Stored data entries:
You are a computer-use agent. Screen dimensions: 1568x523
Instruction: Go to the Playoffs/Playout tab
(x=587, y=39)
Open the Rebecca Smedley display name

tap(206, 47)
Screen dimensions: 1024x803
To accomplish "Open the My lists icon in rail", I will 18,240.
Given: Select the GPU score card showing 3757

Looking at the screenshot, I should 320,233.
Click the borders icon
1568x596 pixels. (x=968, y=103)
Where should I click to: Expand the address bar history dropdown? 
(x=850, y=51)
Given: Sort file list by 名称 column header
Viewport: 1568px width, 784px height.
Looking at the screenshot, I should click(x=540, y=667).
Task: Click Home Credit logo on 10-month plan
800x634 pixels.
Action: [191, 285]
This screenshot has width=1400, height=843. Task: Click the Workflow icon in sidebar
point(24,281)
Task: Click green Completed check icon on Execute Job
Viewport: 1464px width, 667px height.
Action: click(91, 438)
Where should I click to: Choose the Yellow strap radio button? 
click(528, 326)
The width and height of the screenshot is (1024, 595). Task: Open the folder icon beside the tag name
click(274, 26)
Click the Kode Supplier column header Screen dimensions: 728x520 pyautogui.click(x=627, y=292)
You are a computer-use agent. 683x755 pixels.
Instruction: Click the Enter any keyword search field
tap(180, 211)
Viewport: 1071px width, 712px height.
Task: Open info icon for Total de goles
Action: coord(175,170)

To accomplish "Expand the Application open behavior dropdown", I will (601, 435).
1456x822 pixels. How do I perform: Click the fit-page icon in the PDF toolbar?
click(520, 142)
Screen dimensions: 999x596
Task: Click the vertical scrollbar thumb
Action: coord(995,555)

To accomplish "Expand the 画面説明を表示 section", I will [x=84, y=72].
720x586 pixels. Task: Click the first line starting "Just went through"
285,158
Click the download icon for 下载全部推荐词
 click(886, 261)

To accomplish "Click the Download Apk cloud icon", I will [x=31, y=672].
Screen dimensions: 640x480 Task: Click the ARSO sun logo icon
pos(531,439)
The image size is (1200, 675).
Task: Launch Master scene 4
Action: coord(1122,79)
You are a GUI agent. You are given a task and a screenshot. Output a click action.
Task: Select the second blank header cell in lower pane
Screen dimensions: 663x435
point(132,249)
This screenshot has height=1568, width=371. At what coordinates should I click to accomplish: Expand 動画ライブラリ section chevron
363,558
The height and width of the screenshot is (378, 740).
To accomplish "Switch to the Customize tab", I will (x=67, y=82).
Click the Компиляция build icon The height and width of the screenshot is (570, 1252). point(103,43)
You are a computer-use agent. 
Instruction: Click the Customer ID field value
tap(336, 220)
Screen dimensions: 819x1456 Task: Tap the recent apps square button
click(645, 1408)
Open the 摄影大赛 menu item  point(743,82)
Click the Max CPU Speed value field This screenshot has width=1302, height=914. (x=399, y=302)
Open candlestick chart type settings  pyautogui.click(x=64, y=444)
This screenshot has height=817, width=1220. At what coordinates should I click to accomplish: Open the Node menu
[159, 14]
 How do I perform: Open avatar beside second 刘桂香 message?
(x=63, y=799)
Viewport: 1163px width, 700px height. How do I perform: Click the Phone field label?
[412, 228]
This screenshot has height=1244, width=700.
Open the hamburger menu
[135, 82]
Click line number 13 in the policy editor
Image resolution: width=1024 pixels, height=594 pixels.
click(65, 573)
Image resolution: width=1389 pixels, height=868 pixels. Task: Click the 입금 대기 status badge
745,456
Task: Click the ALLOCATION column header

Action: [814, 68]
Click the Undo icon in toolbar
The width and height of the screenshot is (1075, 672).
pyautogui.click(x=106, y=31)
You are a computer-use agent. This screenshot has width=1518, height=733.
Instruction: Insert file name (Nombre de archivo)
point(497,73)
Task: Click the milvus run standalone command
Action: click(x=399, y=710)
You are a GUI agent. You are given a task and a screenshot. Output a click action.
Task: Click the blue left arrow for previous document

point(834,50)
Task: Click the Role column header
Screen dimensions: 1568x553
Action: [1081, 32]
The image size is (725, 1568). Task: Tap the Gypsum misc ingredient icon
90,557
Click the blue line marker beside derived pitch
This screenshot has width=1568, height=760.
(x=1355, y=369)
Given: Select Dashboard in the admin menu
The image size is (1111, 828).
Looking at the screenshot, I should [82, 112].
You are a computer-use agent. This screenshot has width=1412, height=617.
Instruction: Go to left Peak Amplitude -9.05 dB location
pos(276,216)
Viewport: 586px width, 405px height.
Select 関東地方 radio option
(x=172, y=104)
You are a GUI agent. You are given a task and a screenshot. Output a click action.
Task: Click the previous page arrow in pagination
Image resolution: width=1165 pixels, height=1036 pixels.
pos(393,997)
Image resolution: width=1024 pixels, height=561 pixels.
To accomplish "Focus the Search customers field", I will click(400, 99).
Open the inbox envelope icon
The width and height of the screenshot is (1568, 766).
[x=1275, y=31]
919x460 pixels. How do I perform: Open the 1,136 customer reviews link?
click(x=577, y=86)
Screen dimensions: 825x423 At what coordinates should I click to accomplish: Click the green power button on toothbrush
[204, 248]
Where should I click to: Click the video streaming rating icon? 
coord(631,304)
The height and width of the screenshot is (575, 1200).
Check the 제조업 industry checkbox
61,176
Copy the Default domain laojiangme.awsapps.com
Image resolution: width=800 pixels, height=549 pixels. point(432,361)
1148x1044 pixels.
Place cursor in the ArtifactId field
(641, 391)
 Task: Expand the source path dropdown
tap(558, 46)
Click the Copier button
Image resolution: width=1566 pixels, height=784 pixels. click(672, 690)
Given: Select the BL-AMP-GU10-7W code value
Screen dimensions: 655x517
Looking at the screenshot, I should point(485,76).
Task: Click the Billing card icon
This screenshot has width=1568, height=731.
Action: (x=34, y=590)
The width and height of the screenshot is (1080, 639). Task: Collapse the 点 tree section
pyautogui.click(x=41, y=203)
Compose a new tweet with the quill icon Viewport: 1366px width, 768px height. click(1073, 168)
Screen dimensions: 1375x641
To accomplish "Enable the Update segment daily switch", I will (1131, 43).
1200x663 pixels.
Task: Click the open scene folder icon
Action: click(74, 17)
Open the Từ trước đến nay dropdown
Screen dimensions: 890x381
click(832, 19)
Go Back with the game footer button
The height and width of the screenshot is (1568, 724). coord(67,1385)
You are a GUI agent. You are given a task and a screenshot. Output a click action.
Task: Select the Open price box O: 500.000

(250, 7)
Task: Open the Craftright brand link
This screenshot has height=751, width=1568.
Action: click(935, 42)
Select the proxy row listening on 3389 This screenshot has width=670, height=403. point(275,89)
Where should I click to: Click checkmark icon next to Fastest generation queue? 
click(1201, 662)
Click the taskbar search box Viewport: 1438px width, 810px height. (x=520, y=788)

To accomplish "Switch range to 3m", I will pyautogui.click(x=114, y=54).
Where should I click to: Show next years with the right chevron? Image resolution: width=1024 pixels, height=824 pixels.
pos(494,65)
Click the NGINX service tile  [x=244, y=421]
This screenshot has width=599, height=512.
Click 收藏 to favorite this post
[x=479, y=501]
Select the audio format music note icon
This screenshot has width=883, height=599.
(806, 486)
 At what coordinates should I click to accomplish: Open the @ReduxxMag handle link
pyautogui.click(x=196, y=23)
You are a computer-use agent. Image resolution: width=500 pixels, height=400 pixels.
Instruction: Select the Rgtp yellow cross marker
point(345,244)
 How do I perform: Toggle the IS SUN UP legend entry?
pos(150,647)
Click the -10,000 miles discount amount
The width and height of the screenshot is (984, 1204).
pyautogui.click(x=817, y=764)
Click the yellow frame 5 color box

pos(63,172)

Work instruction: Return the records in their entirety. Keep every character as it is.

The answer:
You are a computer-use agent. Screen dimensions: 1568x523
Instruction: Go to the Playoffs/Playout tab
(x=587, y=39)
Open the Rebecca Smedley display name

tap(206, 47)
Screen dimensions: 1024x803
To accomplish "Open the My lists icon in rail", I will 18,240.
Given: Select the GPU score card showing 3757

Looking at the screenshot, I should 320,233.
Click the borders icon
1568x596 pixels. (x=968, y=103)
Where should I click to: Expand the address bar history dropdown? 
(x=850, y=51)
Given: Sort file list by 名称 column header
Viewport: 1568px width, 784px height.
Looking at the screenshot, I should click(x=540, y=667).
Task: Click Home Credit logo on 10-month plan
800x634 pixels.
Action: [191, 285]
This screenshot has width=1400, height=843. Task: Click the Workflow icon in sidebar
point(24,281)
Task: Click green Completed check icon on Execute Job
Viewport: 1464px width, 667px height.
Action: click(91, 438)
Where should I click to: Choose the Yellow strap radio button? 
click(528, 326)
The width and height of the screenshot is (1024, 595). Task: Open the folder icon beside the tag name
click(274, 26)
Click the Kode Supplier column header Screen dimensions: 728x520 pyautogui.click(x=627, y=292)
You are a computer-use agent. 683x755 pixels.
Instruction: Click the Enter any keyword search field
tap(180, 211)
Viewport: 1071px width, 712px height.
Task: Open info icon for Total de goles
Action: coord(175,170)

To accomplish "Expand the Application open behavior dropdown", I will (601, 435).
1456x822 pixels. How do I perform: Click the fit-page icon in the PDF toolbar?
click(520, 142)
Screen dimensions: 999x596
Task: Click the vertical scrollbar thumb
Action: coord(995,555)

To accomplish "Expand the 画面説明を表示 section", I will [x=84, y=72].
720x586 pixels. Task: Click the first line starting "Just went through"
285,158
Click the download icon for 下载全部推荐词
 click(886, 261)

To accomplish "Click the Download Apk cloud icon", I will [x=31, y=672].
Screen dimensions: 640x480 Task: Click the ARSO sun logo icon
pos(531,439)
The image size is (1200, 675).
Task: Launch Master scene 4
Action: coord(1122,79)
You are a GUI agent. You are given a task and a screenshot. Output a click action.
Task: Select the second blank header cell in lower pane
Screen dimensions: 663x435
point(132,249)
This screenshot has height=1568, width=371. At what coordinates should I click to accomplish: Expand 動画ライブラリ section chevron
363,558
The height and width of the screenshot is (378, 740).
To accomplish "Switch to the Customize tab", I will (x=67, y=82).
Click the Компиляция build icon The height and width of the screenshot is (570, 1252). point(103,43)
You are a computer-use agent. 
Instruction: Click the Customer ID field value
tap(336, 220)
Screen dimensions: 819x1456 Task: Tap the recent apps square button
click(645, 1408)
Open the 摄影大赛 menu item  point(743,82)
Click the Max CPU Speed value field This screenshot has width=1302, height=914. (x=399, y=302)
Open candlestick chart type settings  pyautogui.click(x=64, y=444)
This screenshot has height=817, width=1220. At what coordinates should I click to accomplish: Open the Node menu
[159, 14]
 How do I perform: Open avatar beside second 刘桂香 message?
(x=63, y=799)
Viewport: 1163px width, 700px height. How do I perform: Click the Phone field label?
[412, 228]
This screenshot has height=1244, width=700.
Open the hamburger menu
[135, 82]
Click line number 13 in the policy editor
Image resolution: width=1024 pixels, height=594 pixels.
click(65, 573)
Image resolution: width=1389 pixels, height=868 pixels. Task: Click the 입금 대기 status badge
745,456
Task: Click the ALLOCATION column header

Action: [814, 68]
Click the Undo icon in toolbar
The width and height of the screenshot is (1075, 672).
pyautogui.click(x=106, y=31)
You are a computer-use agent. This screenshot has width=1518, height=733.
Instruction: Insert file name (Nombre de archivo)
point(497,73)
Task: Click the milvus run standalone command
Action: click(x=399, y=710)
You are a GUI agent. You are given a task and a screenshot. Output a click action.
Task: Click the blue left arrow for previous document

point(834,50)
Task: Click the Role column header
Screen dimensions: 1568x553
Action: [1081, 32]
The image size is (725, 1568). Task: Tap the Gypsum misc ingredient icon
90,557
Click the blue line marker beside derived pitch
This screenshot has width=1568, height=760.
(x=1355, y=369)
Given: Select Dashboard in the admin menu
The image size is (1111, 828).
Looking at the screenshot, I should [82, 112].
You are a computer-use agent. This screenshot has width=1412, height=617.
Instruction: Go to left Peak Amplitude -9.05 dB location
pos(276,216)
Viewport: 586px width, 405px height.
Select 関東地方 radio option
(x=172, y=104)
You are a GUI agent. You are given a task and a screenshot. Output a click action.
Task: Click the previous page arrow in pagination
Image resolution: width=1165 pixels, height=1036 pixels.
pos(393,997)
Image resolution: width=1024 pixels, height=561 pixels.
To accomplish "Focus the Search customers field", I will click(400, 99).
Open the inbox envelope icon
The width and height of the screenshot is (1568, 766).
[x=1275, y=31]
919x460 pixels. How do I perform: Open the 1,136 customer reviews link?
click(x=577, y=86)
Screen dimensions: 825x423 At what coordinates should I click to accomplish: Click the green power button on toothbrush
[204, 248]
Where should I click to: Click the video streaming rating icon? 
coord(631,304)
The height and width of the screenshot is (575, 1200).
Check the 제조업 industry checkbox
61,176
Copy the Default domain laojiangme.awsapps.com
Image resolution: width=800 pixels, height=549 pixels. point(432,361)
1148x1044 pixels.
Place cursor in the ArtifactId field
(641, 391)
 Task: Expand the source path dropdown
tap(558, 46)
Click the Copier button
Image resolution: width=1566 pixels, height=784 pixels. click(672, 690)
Given: Select the BL-AMP-GU10-7W code value
Screen dimensions: 655x517
Looking at the screenshot, I should point(485,76).
Task: Click the Billing card icon
This screenshot has width=1568, height=731.
Action: (x=34, y=590)
The width and height of the screenshot is (1080, 639). Task: Collapse the 点 tree section
pyautogui.click(x=41, y=203)
Compose a new tweet with the quill icon Viewport: 1366px width, 768px height. click(1073, 168)
Screen dimensions: 1375x641
To accomplish "Enable the Update segment daily switch", I will (1131, 43).
1200x663 pixels.
Task: Click the open scene folder icon
Action: click(74, 17)
Open the Từ trước đến nay dropdown
Screen dimensions: 890x381
click(832, 19)
Go Back with the game footer button
The height and width of the screenshot is (1568, 724). coord(67,1385)
You are a GUI agent. You are given a task and a screenshot. Output a click action.
Task: Select the Open price box O: 500.000

(250, 7)
Task: Open the Craftright brand link
This screenshot has height=751, width=1568.
Action: click(935, 42)
Select the proxy row listening on 3389 This screenshot has width=670, height=403. point(275,89)
Where should I click to: Click checkmark icon next to Fastest generation queue? 
click(1201, 662)
Click the taskbar search box Viewport: 1438px width, 810px height. (x=520, y=788)

To accomplish "Switch range to 3m", I will pyautogui.click(x=114, y=54).
Where should I click to: Show next years with the right chevron? Image resolution: width=1024 pixels, height=824 pixels.
pos(494,65)
Click the NGINX service tile  [x=244, y=421]
This screenshot has width=599, height=512.
Click 收藏 to favorite this post
[x=479, y=501]
Select the audio format music note icon
This screenshot has width=883, height=599.
(806, 486)
 At what coordinates should I click to accomplish: Open the @ReduxxMag handle link
pyautogui.click(x=196, y=23)
You are a computer-use agent. Image resolution: width=500 pixels, height=400 pixels.
Instruction: Select the Rgtp yellow cross marker
point(345,244)
 How do I perform: Toggle the IS SUN UP legend entry?
pos(150,647)
Click the -10,000 miles discount amount
The width and height of the screenshot is (984, 1204).
pyautogui.click(x=817, y=764)
Click the yellow frame 5 color box

pos(63,172)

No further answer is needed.